Leadership Thought: Watch Out for Those Cracks in Your Character.
Dear Friends,
“Real success does not compromise personal integrity. If you are not
a success by God’s standards, you have not achieved true success.” These
words from the Life Application Bible are commentary on Proverbs 11:3,5
where the writer states “The integrity of the upright guides them, but the
unfaithful are destroyed by their duplicity. The righteousness of the blameless
makes a straight way for them, but the wicked are brought down by their own
wickedness.”
These verses and commentary remind me of a story that took place
in 1958 in a little mining community in northeastern Pennsylvania.
A small red brick building was built that was to be a combination
building, housing both the police and the fire departments, as well as serving
as a community town hall.
The town was proud of that building; it was the result of great
sacrificial giving and much careful planning. When the building was
completed, they held a ribbon cutting ceremony, and most of the town was
present. It was the biggest event of the year for that small community.
However, within two months, they began noticing some ominous
cracks on the side of the red brick building. Sometime later, it was noticed
that the windows wouldn’t close correctly. Eventually, the floor shifted and
left some ugly gaps in the corners of the building. The roof began to leak, and
within a few more months, the building had to be evacuated, much to the
embarrassment of the builder and the disgust of the taxpayers.
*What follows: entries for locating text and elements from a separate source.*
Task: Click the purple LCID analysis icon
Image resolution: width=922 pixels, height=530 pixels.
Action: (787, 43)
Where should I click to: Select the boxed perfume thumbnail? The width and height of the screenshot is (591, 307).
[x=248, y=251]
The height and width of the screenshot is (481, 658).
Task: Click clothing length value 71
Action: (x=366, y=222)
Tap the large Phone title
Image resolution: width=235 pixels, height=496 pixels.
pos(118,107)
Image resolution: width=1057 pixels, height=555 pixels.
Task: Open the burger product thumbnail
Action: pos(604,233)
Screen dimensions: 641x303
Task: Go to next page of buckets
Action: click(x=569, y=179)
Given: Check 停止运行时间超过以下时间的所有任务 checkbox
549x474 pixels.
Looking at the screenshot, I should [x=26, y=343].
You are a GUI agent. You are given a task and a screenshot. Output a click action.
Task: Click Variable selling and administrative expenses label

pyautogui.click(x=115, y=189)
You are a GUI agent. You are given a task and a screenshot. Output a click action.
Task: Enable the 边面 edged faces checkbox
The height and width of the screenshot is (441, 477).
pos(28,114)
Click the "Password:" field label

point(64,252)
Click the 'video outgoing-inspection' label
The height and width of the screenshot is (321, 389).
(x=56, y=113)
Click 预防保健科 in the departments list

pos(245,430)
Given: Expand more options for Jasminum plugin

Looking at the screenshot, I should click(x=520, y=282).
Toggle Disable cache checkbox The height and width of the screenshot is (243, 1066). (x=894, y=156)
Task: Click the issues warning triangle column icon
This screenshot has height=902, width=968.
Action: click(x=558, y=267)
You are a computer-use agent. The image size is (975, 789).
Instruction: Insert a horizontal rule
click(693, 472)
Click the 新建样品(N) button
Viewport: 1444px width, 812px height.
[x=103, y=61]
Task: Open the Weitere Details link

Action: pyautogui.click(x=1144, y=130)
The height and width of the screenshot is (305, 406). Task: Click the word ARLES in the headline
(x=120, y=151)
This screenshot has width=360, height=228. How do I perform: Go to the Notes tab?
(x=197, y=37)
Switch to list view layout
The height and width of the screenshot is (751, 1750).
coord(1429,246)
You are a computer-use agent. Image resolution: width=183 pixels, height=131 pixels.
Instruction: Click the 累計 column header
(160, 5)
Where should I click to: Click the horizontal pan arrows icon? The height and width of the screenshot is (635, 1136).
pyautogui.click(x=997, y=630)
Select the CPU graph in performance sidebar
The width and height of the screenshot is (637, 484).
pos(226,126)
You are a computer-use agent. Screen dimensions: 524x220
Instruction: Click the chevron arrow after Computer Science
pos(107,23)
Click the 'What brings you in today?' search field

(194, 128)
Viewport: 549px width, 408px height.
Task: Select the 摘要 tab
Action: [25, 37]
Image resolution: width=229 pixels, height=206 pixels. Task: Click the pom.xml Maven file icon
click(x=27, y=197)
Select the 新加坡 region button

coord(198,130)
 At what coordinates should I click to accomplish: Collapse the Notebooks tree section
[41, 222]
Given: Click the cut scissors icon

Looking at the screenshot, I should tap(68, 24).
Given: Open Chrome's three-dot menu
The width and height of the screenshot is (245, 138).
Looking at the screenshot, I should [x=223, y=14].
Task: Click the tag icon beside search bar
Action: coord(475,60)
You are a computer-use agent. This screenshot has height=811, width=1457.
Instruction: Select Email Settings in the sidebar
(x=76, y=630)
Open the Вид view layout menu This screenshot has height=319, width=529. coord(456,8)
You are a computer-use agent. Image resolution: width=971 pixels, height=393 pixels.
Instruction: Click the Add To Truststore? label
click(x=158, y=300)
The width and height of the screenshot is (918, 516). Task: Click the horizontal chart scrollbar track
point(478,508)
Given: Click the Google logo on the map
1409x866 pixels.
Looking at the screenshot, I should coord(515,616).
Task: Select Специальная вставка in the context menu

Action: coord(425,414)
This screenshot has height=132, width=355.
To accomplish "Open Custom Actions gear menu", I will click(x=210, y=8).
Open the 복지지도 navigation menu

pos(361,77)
A firm did an analysis shortly thereafter and discovered that the
blasts from a nearby mining area were slowly but effectively destroying the
building.
Unseen down beneath the building, there were small shifts and
changes taking place that caused the whole foundation to crack.
You couldn’t feel it or even see it from the surface, but quietly
and deep within there was a weakening of the structure.
A city official finally had to write across the door of that
building, ‘Condemned. Not fit for public use.’ Ultimately the building was
demolished.
A lack of integrity in little things will grow like those cracks
left by those blasts from the nearby mining area. And little by little, the
cracks will grow until that lack of integrity will ultimately bring down the
foundation of our character.
It may not be noticeable on the outside. Only we may be aware of
those little cracks in our character that we chose to ignore, but sooner or
later, when the building falls, our lack of integrity will be revealed for the
whole world to see.
Abraham Lincoln was one of the greatest examples of integrity who
ever lived. He wrote, “I desire so to conduct the affairs of this
administration that if at the end, when I come to lay down the reins of power,
I have lost every other friend on earth, I shall at least have one friend left,
and that friend shall be down inside of me.”
Good words for us to remember in an era where persons of integrity
seem harder to find than a two-dollar bill.
I challenge you today to ask yourself if there are little cracks
in your life that need some attention. Are there any little crevices that are
forming in the foundation of your moral character which, if left untreated,
will destroy your reputation? Is there something that you need to return that
you borrowed? Is there something you said you would do, but yet haven’t
done?
Yes, I know these may seem like little issues, but don’t forget
the story.
No one may ever know those little cracks that are forming in your
character, but they are present. They may be hidden to the eyes of the outside
world, but they are known to you.
Do something about them and do it today. You will be glad you did.
Who knows, you might avoid the collapse of your character.
Yes, it is true: “The integrity of the upright guides them, but
the unfaithful are destroyed by their duplicity, and in the words of Scripture,
“great will be their fall.”
May we always remember that “the only thing that walks back from
the grave with the mourners and refuses to be buried is the character of a man.
What a man is survives him. It can never be buried” (21 Irrefutable
Laws of Leadership, John Maxwell, p 62).